#### Information provided
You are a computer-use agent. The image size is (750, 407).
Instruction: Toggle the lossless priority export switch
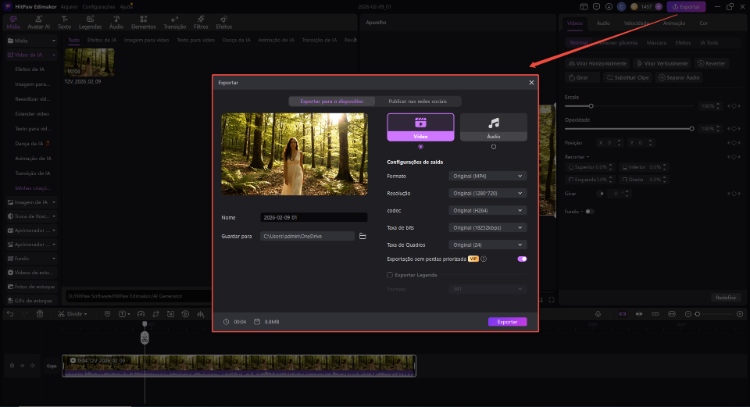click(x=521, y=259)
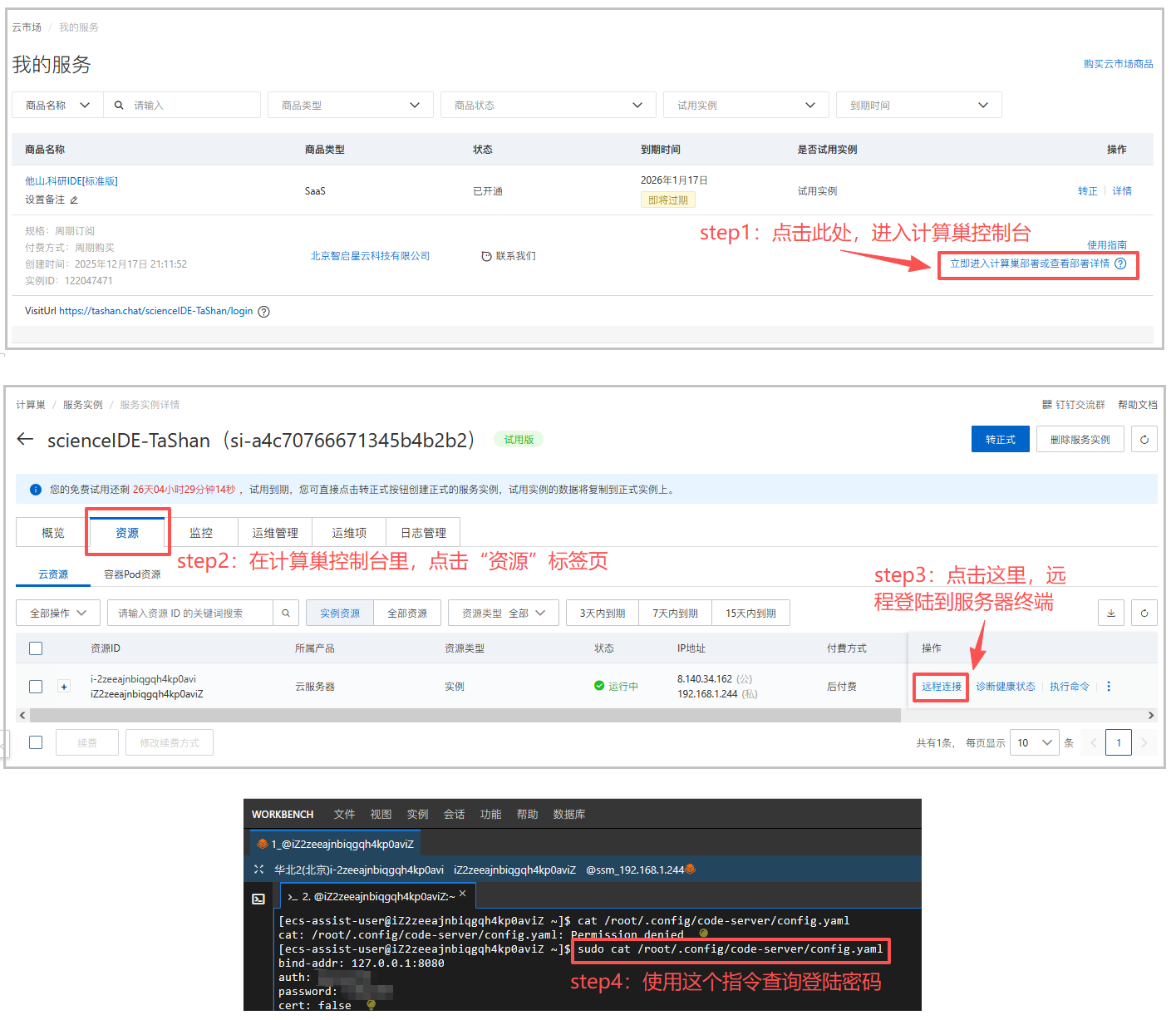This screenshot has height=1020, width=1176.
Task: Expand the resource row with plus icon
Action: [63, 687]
--
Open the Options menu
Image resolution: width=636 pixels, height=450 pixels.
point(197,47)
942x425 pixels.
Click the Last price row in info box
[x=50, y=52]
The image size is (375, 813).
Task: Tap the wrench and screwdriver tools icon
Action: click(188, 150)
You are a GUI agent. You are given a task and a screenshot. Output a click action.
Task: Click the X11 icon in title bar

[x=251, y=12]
==
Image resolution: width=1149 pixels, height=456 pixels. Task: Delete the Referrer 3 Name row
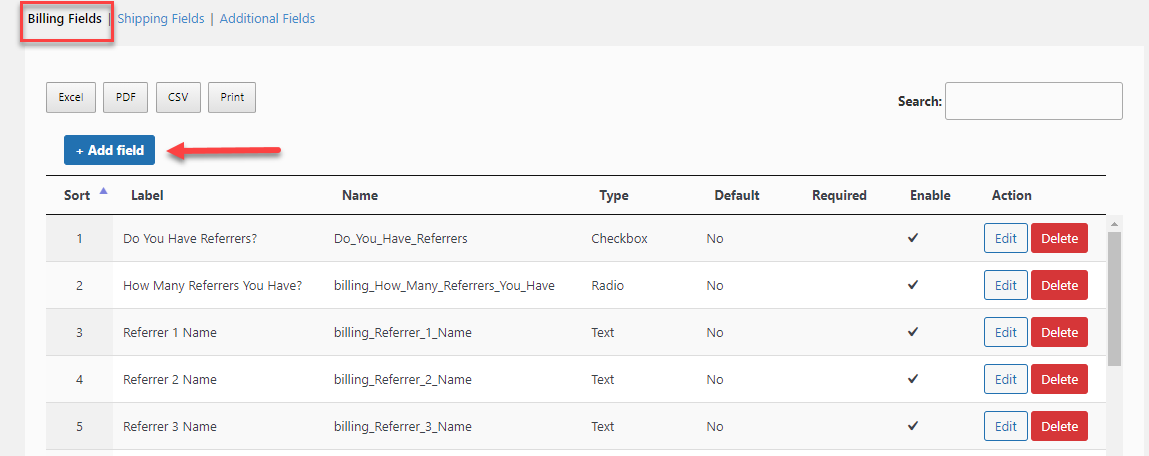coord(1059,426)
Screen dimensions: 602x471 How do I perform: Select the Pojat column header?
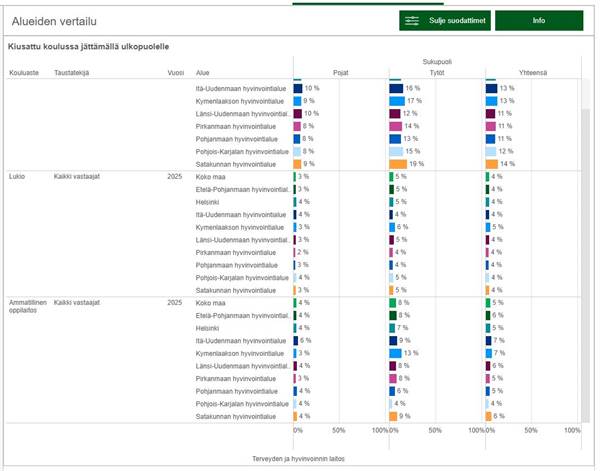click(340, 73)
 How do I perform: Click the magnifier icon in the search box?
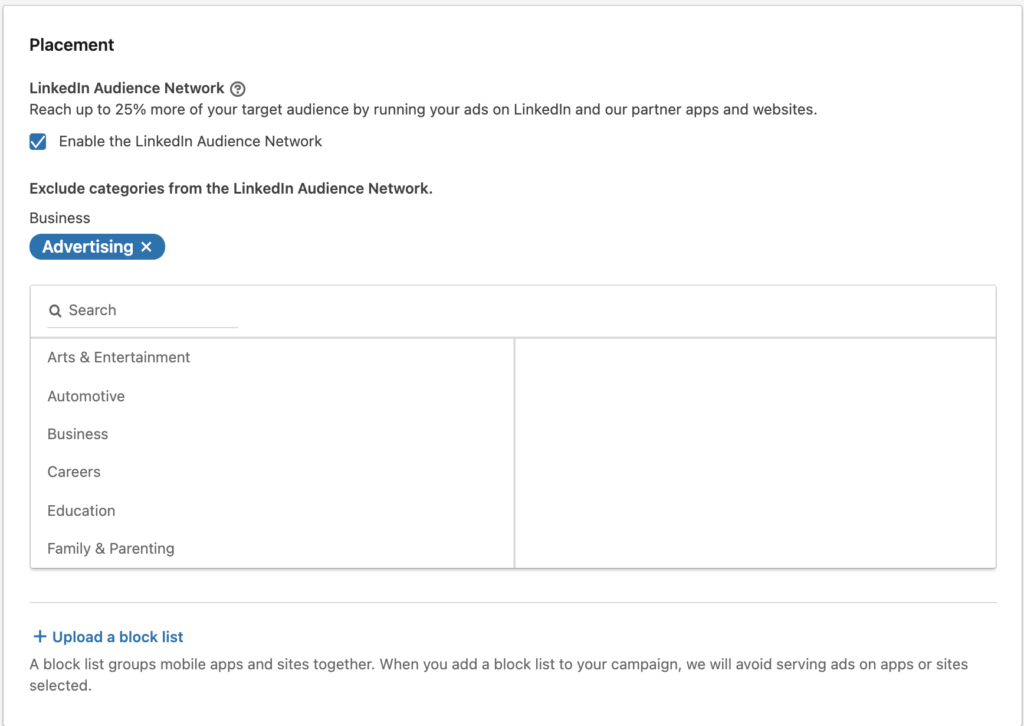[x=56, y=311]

#### What is required
Copy out the lines from the one containing "You are a computer-use" up to and including the one containing "Action: [63, 687]", without the pictures.

#### Result
You are a computer-use agent. The image size is (750, 407).
Instruction: Toggle the lossless priority export switch
click(x=521, y=259)
This screenshot has height=1020, width=1176.
Task: Expand the resource row with plus icon
Action: [63, 687]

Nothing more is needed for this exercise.